● EXERCISE REQUIREMENTS
1. For each statement (a), (b), and (c), say whether it agrees with the embroidery stabilizer text below. Answer yes or no, and quote the deciding words. (a) Cut-away stabilizer has to be trimmed from the design perimeter. (b) Dryers get hot enough to disintegrate heat-away topper stabilizer. (c) Self-adhesive stabilizers are useful for velvet and leather.
2. Duplicate a passage from the embroidery stabilizer text below. Begin at the words "For necessary supplies, stabilizer, along" and stop after "distort delicate designs.".
3. Pick up the embroidery stabilizer text below after its last sentence and keep writing it.

● SOURCE TEXT
** Begin **
For necessary supplies, stabilizer, along with the fabric, is the foundation of any embroidery design. Although there appears to be an overabundance of different products on the market, once broken down into specific types, the differences begin to make sense.
• Tear-away: Tear-away stabilizer gently tears from the design perimeter.
• Wash-away: Wash-away stabilizer disintegrates over a period of time from repeated washing.
• Cut-away: Cut-away stabilizer must be trimmed from the design perimeter.
As with most things in life, there are advantages for each stabilizer type, off-set by what some might consider disadvantages.
For instance, while easily torn from the wrong side of a fairly dense design, tear-away stabilizer often tears during the hooping process or can distort delicate designs.
There are so many products available on the market advertised as “must needs” for machine embroidery. How do I decide on the best stabilizer and other notions?
The other factor contributing to the seemingly never-ending abundance of stabilizers is that each type of stabilizer is often offered in a variety of weights. Is it a must to have both
a 2.5oz and a 3.3oz cut-away stabilizer, for example? Probably not. The heavier stabilizer would normally be used under heavier-weight fabric, but remember, the heavier-weight fabric itself offers additional support to the design.
“Specialty” stabilizers are also available for unusual fabrics and/or certain techniques.
• Self-adhesive stabilizers: A protective cover peels away to reveal a sticky surface. This stabilizer is useful when a fabric should not or cannot be hooped directly, such as velvet and leather. It’s also a valuable aid when an area on a ready-made garment is difficult to hoop, such as a collar or a cuff.
• Topper stabilizers: This stabilizing “film” is sometimes used to “sandwich” the fabric and the foundation stabilizer. Toppers are useful when stitching on napped fabrics, such as terry cloth, velvet or suede, or for additional stability on stretchy or knit fabrics. The purpose is two-fold: providing extra stability, especially for knits, and allowing the embroidery thread to “sit” on top of the fabric nap instead of sinking in, making details more visible.
There are two types of topper stabilizers. Wash-away topper stabilizer can easily be torn from the stitched design, but since it does wash away over time, the benefit of supporting a design so it sits above the nap may disappear. Heat-away topper stabilizer remains intact (dryers don’t get hot enough to disintegrate the film), providing continual support for the design. The tradeoff is that it needs to be cut away from the design perimeter.
** End **
● SOURCE MATERIAL
** Begin **
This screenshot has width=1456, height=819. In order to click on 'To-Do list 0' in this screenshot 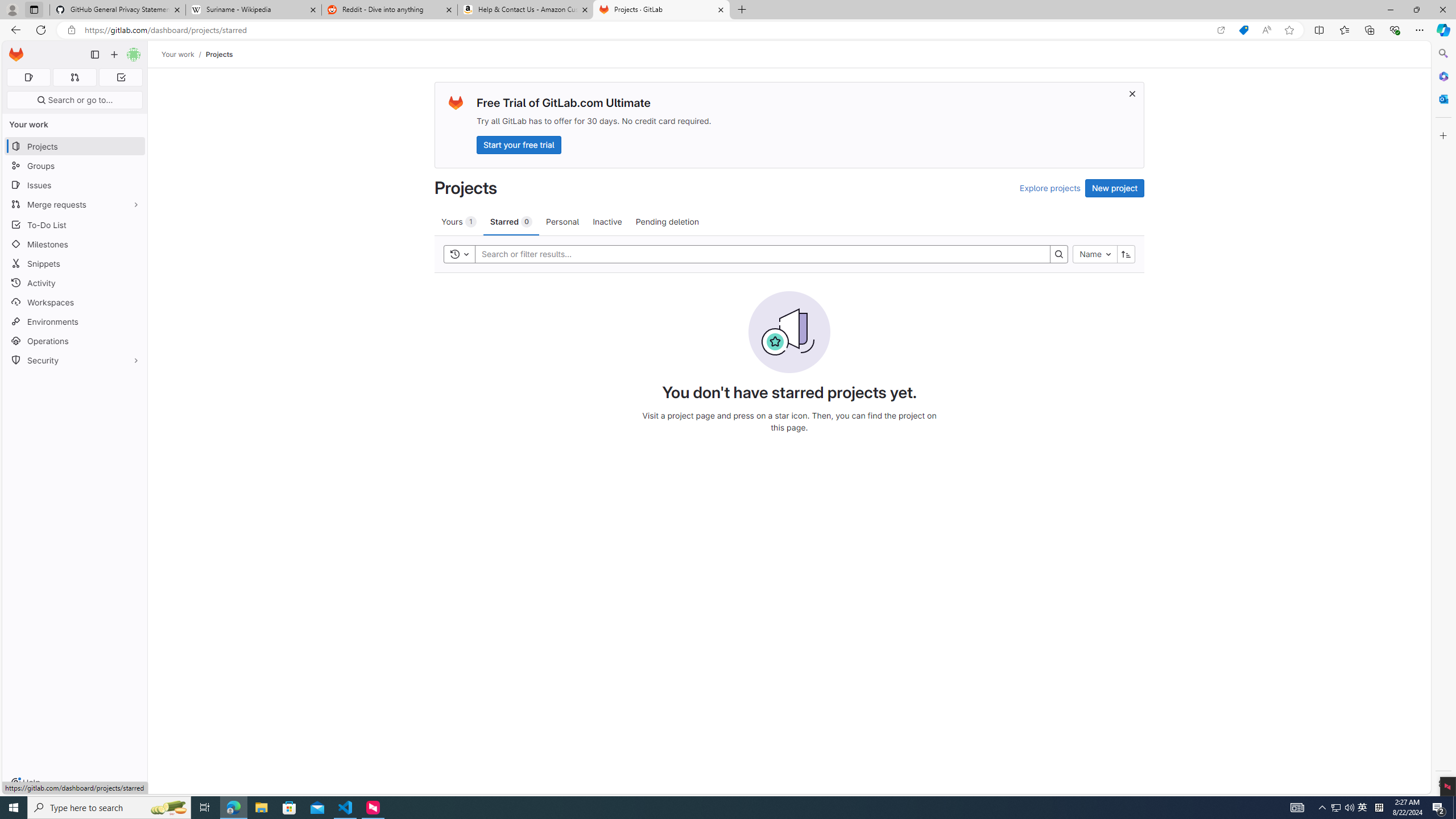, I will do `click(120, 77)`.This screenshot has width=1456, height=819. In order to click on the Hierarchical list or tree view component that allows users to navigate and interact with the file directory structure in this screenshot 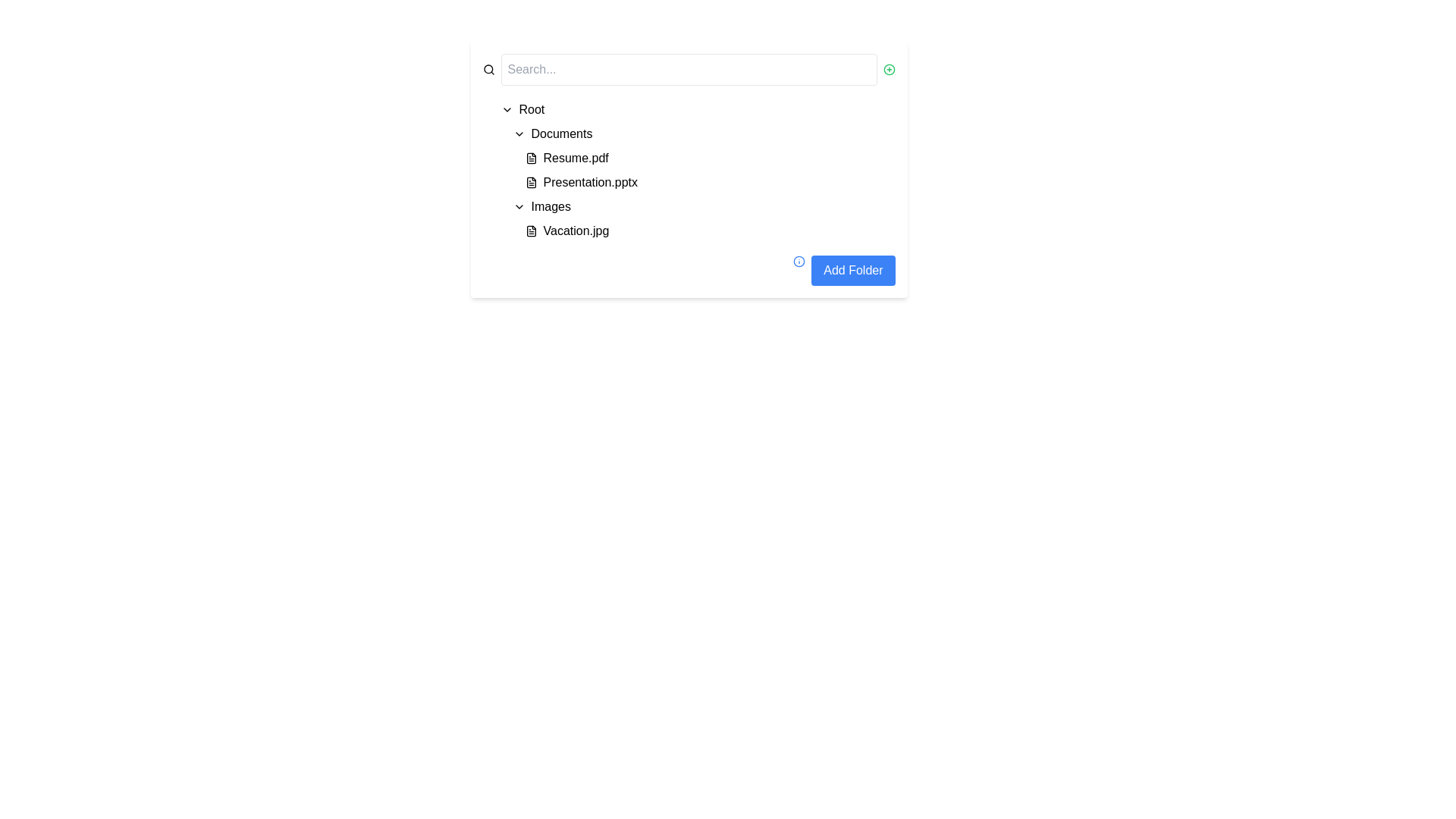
** End **
● ANSWERS FOR THE TASKS
1.
(a) Yes: "Cut-away stabilizer must be trimmed from the design perimeter."
(b) No: "dryers don’t get hot enough to disintegrate the film"
(c) Yes: "This stabilizer is useful when a fabric should not or cannot be hooped directly, such as velvet and leather."

2.
For necessary supplies, stabilizer, along with the fabric, is the foundation of any embroidery design. Although there appears to be an overabundance of different products on the market, once broken down into specific types, the differences begin to make sense.
• Tear-away: Tear-away stabilizer gently tears from the design perimeter.
• Wash-away: Wash-away stabilizer disintegrates over a period of time from repeated washing.
• Cut-away: Cut-away stabilizer must be trimmed from the design perimeter.
As with most things in life, there are advantages for each stabilizer type, off-set by what some might consider disadvantages.
For instance, while easily torn from the wrong side of a fairly dense design, tear-away stabilizer often tears during the hooping process or can distort delicate designs.

3.
• Water-soluble stabilizers: Water-soluble stabilizer (not to be confused with wash-away foundation stabilizers) is fabricated to dissolve completely when immersed in water. This stabilizer is most often used for freestanding lace embroidery. Although advertised to “dissolve completely,” oftentimes a residue remains no matter how often the item is soaked or rinsed.
On wet lace, the residue seems more like a glue, which tends to create a starched effect when dried. This effect might be welcome for projects such as a bookmark, bowl or a table
runner, but less desirable in a lace accent for clothing.
Thread is also a huge investment for home machine embroiderers, so first decide what type of machine embroidery is of most interest. If it’s delicate designs or writing, 60-wt. thread is the
best thread choice and a full collection might be a wise investment. Thread weight is another important consideration. Weight refers to how fine or coarse the filament is; the higher the number, the finer the thread. Each thread type has its own benefits, and some requirements, for successful machine embroidery:
• Metallic: Metallic thread is composed of man-made or synthetic filaments for a sparkle effect, making it a popular choice for holidays. However, this thread requires a specialty needle and reduces the speed of the machine by half.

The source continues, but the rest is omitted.